Juges et Tribunaux — Appel à l’encontre de la décision de la Cour canadienne de l’impôt (C.C.I.) accueillant l’appel de l’intimé à l’encontre des nouvelles cotisations établies par le ministre du Revenu national pour les années d’imposition 2000 et 2001 — La C.C.I. avait invoqué la décision rendue par la Cour d’appel fédérale (C.A.F.) dans l’arrêt Gunn c. Canada — L’appelante soutenait que l’arrêt Gunn était incompatible avec une décision rendue par la Cour suprême du Canada (C.S.C.) quant au même point — Dans l’intérêt de la stabilité jurisprudentielle et de la certitude en droit, la C.A.F. est normalement liée par ses décisions antérieures — Cependant, ce principe général ne s’applique pas lorsqu’une décision antérieure a été rendue per incuriam (c.-à-d. sans égard à un précédent qui aurait dû être respecté) — Dans l’arrêt Gunn, la Cour a examiné longuement la décision de la C.S.C. et a adopté en grande partie son cadre analytique, mais s’est éloignée de l’aspect de cet arrêt en cause dans la présente affaire — L’arrêt Gunn n’a aucunement été rendu per incuriam.

Il s’agissait d’un appel interjeté à l’encontre d’une décision de la Cour canadienne de l’impôt accueillant l’appel de l’intimé à l’encontre des nouvelles cotisations établies par le ministre du Revenu national pour les années d’imposition 2000 et 2001. Bien qu’il ait gagné la majeure partie de ses revenus durant les années d’imposition 2000 et 2001 à titre d’associé au sein d’un cabinet d’avocats, l’intimé exploitait également une entreprise qui se consacrait à l’achat, à la vente et à l’élevage de chevaux ainsi qu’à des activités relatives aux courses de chevaux de race Standardbred.
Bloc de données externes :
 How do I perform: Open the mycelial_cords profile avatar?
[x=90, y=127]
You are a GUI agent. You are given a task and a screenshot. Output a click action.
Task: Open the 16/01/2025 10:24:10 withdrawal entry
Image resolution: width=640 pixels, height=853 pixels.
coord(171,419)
Le ministre avait refusé les pertes déduites par l’intimé pour son entreprise de chevaux pendant les années d’imposition en cause. Le ministre s’était appuyé sur le paragraphe 31(1) de la Loi de l’impôt sur le revenu pour limiter les déductions admises provenant de l’exploitation de l’entreprise de chevaux de l’intimé à 8 750 $ pour chaque année d’imposition. Les parties ont reconnu que les activités relatives aux chevaux de l’intimé constituent de « l’agriculture » aux fins de l’article 31, et une entreprise et une source de revenu à des fins fiscales. Il était également évident que, considérée isolément, l’entreprise de chevaux n’était pas la « source principale de revenu » de l’intimé durant les années d’imposition en question.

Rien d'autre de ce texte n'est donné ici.